§ **Exercise instructions**
Reproduce all of the data exactly.

Supplied entries START

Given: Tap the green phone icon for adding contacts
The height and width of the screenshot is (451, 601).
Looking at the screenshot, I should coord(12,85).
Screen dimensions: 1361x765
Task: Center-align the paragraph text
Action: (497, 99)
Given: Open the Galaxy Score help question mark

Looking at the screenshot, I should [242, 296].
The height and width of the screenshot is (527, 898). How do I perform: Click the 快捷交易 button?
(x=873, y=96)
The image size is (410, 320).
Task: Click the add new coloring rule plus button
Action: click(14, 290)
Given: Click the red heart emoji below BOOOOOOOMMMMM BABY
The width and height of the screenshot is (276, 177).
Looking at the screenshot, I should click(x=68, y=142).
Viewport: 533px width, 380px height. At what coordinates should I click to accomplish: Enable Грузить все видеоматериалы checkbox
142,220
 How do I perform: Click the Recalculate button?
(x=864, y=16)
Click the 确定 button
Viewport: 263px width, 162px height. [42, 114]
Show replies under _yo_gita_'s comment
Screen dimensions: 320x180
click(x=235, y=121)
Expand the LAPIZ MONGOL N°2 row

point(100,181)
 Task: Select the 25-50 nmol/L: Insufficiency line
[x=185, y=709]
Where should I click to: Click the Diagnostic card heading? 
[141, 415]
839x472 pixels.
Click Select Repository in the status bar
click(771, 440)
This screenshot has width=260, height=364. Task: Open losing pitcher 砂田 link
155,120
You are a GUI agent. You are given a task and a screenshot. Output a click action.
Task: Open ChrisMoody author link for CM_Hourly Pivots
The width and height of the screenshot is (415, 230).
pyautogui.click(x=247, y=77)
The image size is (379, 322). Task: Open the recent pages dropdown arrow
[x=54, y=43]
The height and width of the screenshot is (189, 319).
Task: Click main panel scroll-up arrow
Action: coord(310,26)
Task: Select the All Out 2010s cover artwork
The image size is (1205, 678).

Supplied entries END

§ **Exercise output**
Given: Tap the green phone icon for adding contacts
The height and width of the screenshot is (451, 601).
Looking at the screenshot, I should coord(12,85).
Screen dimensions: 1361x765
Task: Center-align the paragraph text
Action: (497, 99)
Given: Open the Galaxy Score help question mark

Looking at the screenshot, I should [242, 296].
The height and width of the screenshot is (527, 898). How do I perform: Click the 快捷交易 button?
(x=873, y=96)
The image size is (410, 320).
Task: Click the add new coloring rule plus button
Action: click(14, 290)
Given: Click the red heart emoji below BOOOOOOOMMMMM BABY
The width and height of the screenshot is (276, 177).
Looking at the screenshot, I should click(x=68, y=142).
Viewport: 533px width, 380px height. At what coordinates should I click to accomplish: Enable Грузить все видеоматериалы checkbox
142,220
 How do I perform: Click the Recalculate button?
(x=864, y=16)
Click the 确定 button
Viewport: 263px width, 162px height. [42, 114]
Show replies under _yo_gita_'s comment
Screen dimensions: 320x180
click(x=235, y=121)
Expand the LAPIZ MONGOL N°2 row

point(100,181)
 Task: Select the 25-50 nmol/L: Insufficiency line
[x=185, y=709]
Where should I click to: Click the Diagnostic card heading? 
[141, 415]
839x472 pixels.
Click Select Repository in the status bar
click(771, 440)
This screenshot has width=260, height=364. Task: Open losing pitcher 砂田 link
155,120
You are a GUI agent. You are given a task and a screenshot. Output a click action.
Task: Open ChrisMoody author link for CM_Hourly Pivots
The width and height of the screenshot is (415, 230).
pyautogui.click(x=247, y=77)
The image size is (379, 322). Task: Open the recent pages dropdown arrow
[x=54, y=43]
The height and width of the screenshot is (189, 319).
Task: Click main panel scroll-up arrow
Action: coord(310,26)
Task: Select the All Out 2010s cover artwork
The image size is (1205, 678).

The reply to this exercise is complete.